In addition, though, we also see another spontaneous order emerging and coming into its own -- the moral order. The distinctive feature of the moral order is inclusive morality -- one extends fellow humanity, meaning moral standing is separated from group membership. As Allen Buchanan and Russell Powell argue in "Beyond the Paleo":
According to this inclusivist moral outlook, moral standing depends on the cognitive capacities of the individual, not the ability of the individual to reciprocate or otherwise contribute to co-operative goods. Even if non-human animals, or young children, or persons with disabilities lack strategic capacities, this does not deprive them of moral status. Likewise, if a minority group or weaker nation can safely be exploited without risk of retaliation, we nonetheless deem such behaviour morally unacceptable.

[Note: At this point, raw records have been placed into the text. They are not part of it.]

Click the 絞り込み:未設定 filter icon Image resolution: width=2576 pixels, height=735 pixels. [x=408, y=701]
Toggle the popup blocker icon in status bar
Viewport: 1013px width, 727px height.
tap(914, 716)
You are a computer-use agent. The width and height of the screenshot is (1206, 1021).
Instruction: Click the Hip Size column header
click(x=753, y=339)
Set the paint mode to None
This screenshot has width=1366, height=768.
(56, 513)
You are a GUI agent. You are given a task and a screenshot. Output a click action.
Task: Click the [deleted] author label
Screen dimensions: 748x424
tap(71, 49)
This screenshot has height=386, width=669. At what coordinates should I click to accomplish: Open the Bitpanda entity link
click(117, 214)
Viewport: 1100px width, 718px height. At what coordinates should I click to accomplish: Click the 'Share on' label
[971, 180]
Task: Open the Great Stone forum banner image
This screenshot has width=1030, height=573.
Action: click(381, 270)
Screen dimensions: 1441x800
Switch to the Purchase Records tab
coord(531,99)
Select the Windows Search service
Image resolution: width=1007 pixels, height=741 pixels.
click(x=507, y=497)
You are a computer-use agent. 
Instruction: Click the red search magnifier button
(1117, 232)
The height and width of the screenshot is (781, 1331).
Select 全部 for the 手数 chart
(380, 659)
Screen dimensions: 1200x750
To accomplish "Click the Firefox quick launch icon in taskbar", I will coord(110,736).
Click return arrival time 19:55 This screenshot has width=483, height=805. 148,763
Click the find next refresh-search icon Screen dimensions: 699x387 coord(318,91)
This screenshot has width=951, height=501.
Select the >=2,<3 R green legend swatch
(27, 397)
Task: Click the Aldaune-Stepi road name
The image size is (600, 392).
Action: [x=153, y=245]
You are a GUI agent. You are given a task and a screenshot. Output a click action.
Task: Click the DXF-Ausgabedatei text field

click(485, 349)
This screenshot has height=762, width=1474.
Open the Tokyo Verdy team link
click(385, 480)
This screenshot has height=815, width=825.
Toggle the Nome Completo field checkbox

As with the other orders, once morality was able to develop into its own free and independent spontaneous order, it followed its own evolutionary logic independent of many of the elements of its foundations. As Hayek observed, though, this results in our living in "two worlds at once." The conservative moral philosophers discussed by Buchanan and Powell are not wrong about their observations and their concerns; neither, too, are Buchanan and Powell wrong about the existence of recently developed moral order. However, there is necessarily a tension between the two, as we will all too often feel the pull of each -- our evolved moral psychologies as well as the results of the moral order's inclusivist morality. That is the tragic tension present in each and every person participating in a spontaneous order.